Top of Entries provided

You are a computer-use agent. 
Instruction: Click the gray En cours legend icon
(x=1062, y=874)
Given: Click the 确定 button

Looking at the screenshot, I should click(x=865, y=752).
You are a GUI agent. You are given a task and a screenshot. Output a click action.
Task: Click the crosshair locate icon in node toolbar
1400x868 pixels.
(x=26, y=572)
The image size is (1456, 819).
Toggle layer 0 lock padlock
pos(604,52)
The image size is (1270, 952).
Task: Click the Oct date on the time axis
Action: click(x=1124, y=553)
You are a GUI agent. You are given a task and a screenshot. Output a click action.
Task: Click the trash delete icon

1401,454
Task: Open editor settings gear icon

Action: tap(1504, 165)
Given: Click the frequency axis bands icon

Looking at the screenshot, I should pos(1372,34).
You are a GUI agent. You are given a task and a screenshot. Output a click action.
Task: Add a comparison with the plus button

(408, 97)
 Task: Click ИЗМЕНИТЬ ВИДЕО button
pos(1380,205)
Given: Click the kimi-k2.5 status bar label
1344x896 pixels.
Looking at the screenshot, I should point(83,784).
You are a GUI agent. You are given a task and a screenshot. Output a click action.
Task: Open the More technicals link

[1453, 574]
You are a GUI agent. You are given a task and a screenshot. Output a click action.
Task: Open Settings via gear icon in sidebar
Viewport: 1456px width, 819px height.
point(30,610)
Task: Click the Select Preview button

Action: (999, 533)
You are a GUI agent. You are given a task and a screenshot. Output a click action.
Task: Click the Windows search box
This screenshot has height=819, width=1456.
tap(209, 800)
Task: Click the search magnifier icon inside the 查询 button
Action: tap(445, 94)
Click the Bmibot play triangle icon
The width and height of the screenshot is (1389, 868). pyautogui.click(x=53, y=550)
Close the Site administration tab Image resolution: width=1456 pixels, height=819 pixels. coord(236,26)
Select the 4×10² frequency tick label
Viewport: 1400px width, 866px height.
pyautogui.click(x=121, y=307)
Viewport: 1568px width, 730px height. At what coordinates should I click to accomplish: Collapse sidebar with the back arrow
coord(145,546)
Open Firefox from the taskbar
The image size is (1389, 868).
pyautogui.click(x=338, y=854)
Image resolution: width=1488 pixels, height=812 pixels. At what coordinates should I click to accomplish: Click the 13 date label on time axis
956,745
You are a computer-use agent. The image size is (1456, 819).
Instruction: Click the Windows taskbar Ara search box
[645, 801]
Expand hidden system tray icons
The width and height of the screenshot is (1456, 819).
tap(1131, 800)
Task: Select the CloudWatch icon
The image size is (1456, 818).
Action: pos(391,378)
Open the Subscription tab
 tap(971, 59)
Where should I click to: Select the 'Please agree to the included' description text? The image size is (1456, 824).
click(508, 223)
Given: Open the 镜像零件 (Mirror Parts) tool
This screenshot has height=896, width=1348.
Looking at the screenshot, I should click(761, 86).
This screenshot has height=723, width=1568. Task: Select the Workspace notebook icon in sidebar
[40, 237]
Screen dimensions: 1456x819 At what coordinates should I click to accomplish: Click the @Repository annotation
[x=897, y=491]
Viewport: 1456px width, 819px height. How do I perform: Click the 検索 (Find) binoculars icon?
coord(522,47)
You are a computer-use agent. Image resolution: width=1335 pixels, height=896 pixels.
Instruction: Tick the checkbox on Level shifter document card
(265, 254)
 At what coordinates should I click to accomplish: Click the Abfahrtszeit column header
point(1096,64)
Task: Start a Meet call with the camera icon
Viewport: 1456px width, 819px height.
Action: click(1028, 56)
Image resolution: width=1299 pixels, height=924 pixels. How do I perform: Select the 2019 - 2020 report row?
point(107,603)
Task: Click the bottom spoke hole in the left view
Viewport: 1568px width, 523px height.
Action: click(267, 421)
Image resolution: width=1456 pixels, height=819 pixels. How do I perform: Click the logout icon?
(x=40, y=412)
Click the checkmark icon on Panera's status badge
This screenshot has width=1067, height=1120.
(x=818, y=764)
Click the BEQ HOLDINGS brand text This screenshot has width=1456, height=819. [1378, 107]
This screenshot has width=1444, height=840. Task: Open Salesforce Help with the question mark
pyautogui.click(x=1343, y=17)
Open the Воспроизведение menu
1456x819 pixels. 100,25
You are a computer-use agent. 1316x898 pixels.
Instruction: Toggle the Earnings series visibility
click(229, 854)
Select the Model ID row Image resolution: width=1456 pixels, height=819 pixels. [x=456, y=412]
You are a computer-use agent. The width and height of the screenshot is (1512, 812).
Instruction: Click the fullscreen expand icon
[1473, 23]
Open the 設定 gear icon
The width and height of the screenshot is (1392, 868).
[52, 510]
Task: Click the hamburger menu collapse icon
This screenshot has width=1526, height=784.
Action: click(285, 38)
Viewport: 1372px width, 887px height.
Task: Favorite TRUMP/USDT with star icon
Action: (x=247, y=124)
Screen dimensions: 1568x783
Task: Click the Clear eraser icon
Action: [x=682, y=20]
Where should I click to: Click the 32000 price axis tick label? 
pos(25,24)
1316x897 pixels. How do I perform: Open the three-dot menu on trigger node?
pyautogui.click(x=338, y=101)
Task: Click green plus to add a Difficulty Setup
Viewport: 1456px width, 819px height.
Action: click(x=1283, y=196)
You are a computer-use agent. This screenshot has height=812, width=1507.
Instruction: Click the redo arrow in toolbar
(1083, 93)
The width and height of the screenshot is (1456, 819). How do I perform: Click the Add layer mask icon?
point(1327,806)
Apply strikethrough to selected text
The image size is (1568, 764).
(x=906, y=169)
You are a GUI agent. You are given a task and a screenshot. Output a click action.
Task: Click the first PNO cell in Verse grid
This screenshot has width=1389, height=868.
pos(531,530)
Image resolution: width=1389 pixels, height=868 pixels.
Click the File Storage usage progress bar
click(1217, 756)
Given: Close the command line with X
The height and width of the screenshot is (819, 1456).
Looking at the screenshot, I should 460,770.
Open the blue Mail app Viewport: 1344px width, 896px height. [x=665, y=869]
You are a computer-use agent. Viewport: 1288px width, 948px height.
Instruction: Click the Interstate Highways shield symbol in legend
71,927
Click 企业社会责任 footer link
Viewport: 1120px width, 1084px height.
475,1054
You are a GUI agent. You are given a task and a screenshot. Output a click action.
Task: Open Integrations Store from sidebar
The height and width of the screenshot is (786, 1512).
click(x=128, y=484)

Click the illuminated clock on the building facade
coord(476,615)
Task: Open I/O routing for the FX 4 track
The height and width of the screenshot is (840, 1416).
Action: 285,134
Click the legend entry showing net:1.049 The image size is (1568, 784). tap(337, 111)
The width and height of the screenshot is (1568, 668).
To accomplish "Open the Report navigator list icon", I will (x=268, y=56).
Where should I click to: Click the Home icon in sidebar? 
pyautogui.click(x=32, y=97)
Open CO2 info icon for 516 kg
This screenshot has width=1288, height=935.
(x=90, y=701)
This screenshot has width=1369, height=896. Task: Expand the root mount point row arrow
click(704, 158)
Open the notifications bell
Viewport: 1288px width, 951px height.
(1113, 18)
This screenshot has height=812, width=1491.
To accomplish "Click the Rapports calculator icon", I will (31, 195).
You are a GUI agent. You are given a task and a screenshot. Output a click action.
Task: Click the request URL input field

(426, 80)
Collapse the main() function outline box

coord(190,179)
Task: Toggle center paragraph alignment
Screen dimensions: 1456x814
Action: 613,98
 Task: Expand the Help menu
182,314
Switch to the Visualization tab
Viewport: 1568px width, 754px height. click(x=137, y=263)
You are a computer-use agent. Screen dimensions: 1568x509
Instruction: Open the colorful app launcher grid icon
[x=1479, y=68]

Bottom of Entries provided

■ What is being asked:
Pick out, from the lines above, every one that contains the string "will".

■ Answer to this exercise:
To accomplish "Open the Report navigator list icon", I will (x=268, y=56).
To accomplish "Click the Rapports calculator icon", I will (31, 195).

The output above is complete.